What is needed:
Each line below must be transcribed exactly, and no picture may appear in the transcription.
══ Records for the task ══
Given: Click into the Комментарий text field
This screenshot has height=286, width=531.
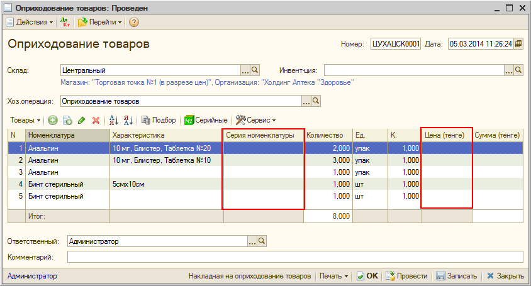Looking at the screenshot, I should click(x=294, y=256).
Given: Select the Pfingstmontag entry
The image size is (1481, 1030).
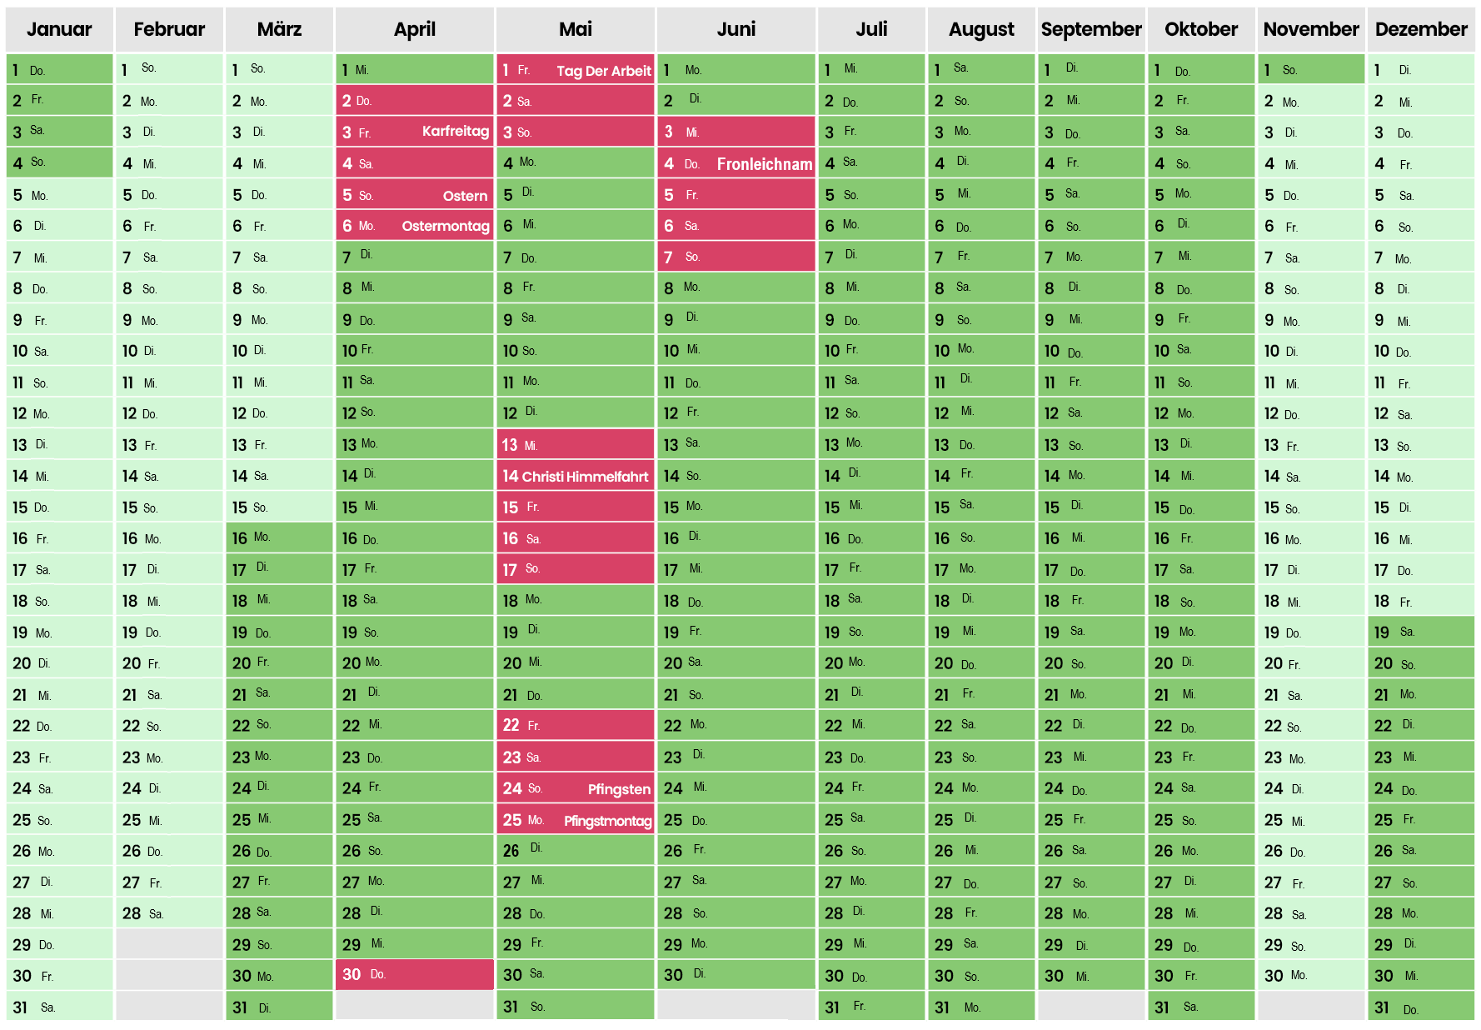Looking at the screenshot, I should point(576,821).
═══
Response:
Given: Click into the Комментарий text field
This screenshot has height=286, width=531.
Looking at the screenshot, I should click(x=294, y=256).
Given: Select the Pfingstmontag entry
The image size is (1481, 1030).
Looking at the screenshot, I should point(576,821).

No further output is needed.